Exercise goal — Return only the lines starting at the line that contains "This screenshot has height=688, width=840." and ending with the final line of the listing; include both endpoints.

Data for this exercise —
──────────────────────────────

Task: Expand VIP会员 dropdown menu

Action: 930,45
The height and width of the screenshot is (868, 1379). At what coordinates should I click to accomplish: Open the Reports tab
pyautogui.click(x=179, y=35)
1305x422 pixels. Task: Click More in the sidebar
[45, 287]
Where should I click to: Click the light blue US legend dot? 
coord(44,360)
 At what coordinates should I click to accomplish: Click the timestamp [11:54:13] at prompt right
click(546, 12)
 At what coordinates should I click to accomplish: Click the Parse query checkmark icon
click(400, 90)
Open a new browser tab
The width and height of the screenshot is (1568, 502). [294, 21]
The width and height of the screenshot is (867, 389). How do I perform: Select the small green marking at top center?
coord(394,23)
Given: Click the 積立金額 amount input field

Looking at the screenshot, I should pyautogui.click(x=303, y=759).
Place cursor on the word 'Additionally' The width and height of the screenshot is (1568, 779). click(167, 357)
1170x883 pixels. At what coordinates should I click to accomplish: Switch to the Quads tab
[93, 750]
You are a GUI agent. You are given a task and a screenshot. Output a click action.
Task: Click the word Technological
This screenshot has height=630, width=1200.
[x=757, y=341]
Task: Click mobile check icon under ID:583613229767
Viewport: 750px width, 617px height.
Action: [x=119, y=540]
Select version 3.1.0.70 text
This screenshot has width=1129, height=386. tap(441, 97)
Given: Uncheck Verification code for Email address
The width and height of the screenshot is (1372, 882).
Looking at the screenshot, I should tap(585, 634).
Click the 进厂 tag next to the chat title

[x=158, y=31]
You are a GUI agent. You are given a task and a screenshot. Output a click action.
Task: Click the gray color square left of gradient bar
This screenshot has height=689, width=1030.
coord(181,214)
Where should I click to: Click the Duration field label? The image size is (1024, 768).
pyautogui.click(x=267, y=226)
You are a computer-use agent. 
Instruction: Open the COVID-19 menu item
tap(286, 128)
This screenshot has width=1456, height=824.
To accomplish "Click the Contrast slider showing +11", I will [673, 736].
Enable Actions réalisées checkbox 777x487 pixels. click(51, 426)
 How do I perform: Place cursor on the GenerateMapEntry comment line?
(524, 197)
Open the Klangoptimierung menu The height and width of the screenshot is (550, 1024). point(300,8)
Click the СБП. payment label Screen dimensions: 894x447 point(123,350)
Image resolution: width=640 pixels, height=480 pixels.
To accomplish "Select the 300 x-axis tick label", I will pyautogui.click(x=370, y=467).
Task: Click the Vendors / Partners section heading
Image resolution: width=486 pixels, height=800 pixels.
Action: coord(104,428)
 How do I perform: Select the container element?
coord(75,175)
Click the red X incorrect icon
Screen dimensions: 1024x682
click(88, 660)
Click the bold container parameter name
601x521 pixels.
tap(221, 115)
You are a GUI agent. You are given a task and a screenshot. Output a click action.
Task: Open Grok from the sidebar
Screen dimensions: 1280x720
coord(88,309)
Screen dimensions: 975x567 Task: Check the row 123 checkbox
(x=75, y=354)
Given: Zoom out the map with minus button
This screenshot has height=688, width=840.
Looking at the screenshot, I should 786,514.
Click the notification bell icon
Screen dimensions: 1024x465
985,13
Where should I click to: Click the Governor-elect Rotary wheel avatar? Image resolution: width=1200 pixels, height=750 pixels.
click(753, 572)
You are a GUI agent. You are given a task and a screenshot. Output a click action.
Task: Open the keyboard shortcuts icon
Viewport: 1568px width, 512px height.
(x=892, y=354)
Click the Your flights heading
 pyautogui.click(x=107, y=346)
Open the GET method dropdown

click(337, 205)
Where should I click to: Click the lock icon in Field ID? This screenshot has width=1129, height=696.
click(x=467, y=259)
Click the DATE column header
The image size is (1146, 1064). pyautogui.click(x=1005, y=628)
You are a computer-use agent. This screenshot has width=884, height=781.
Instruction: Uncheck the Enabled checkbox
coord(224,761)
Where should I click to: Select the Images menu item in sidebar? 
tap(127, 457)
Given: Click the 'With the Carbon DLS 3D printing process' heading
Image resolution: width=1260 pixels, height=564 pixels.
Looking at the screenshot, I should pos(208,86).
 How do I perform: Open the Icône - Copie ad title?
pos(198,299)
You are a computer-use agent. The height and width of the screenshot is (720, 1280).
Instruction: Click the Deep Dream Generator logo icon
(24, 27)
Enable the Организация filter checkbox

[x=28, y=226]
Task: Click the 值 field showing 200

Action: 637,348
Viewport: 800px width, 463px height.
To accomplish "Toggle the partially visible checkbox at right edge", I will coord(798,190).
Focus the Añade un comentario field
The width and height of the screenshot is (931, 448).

──────────────────────────────

The answer —
This screenshot has height=688, width=840.
Looking at the screenshot, I should 786,514.
Click the notification bell icon
Screen dimensions: 1024x465
985,13
Where should I click to: Click the Governor-elect Rotary wheel avatar? Image resolution: width=1200 pixels, height=750 pixels.
click(753, 572)
You are a GUI agent. You are given a task and a screenshot. Output a click action.
Task: Open the keyboard shortcuts icon
Viewport: 1568px width, 512px height.
(x=892, y=354)
Click the Your flights heading
 pyautogui.click(x=107, y=346)
Open the GET method dropdown

click(337, 205)
Where should I click to: Click the lock icon in Field ID? This screenshot has width=1129, height=696.
click(x=467, y=259)
Click the DATE column header
The image size is (1146, 1064). pyautogui.click(x=1005, y=628)
You are a computer-use agent. This screenshot has width=884, height=781.
Instruction: Uncheck the Enabled checkbox
coord(224,761)
Where should I click to: Select the Images menu item in sidebar? 
tap(127, 457)
Given: Click the 'With the Carbon DLS 3D printing process' heading
Image resolution: width=1260 pixels, height=564 pixels.
Looking at the screenshot, I should pos(208,86).
 How do I perform: Open the Icône - Copie ad title?
pos(198,299)
You are a computer-use agent. The height and width of the screenshot is (720, 1280).
Instruction: Click the Deep Dream Generator logo icon
(24, 27)
Enable the Организация filter checkbox

[x=28, y=226]
Task: Click the 值 field showing 200

Action: 637,348
Viewport: 800px width, 463px height.
To accomplish "Toggle the partially visible checkbox at right edge", I will coord(798,190).
Focus the Añade un comentario field
The width and height of the screenshot is (931, 448).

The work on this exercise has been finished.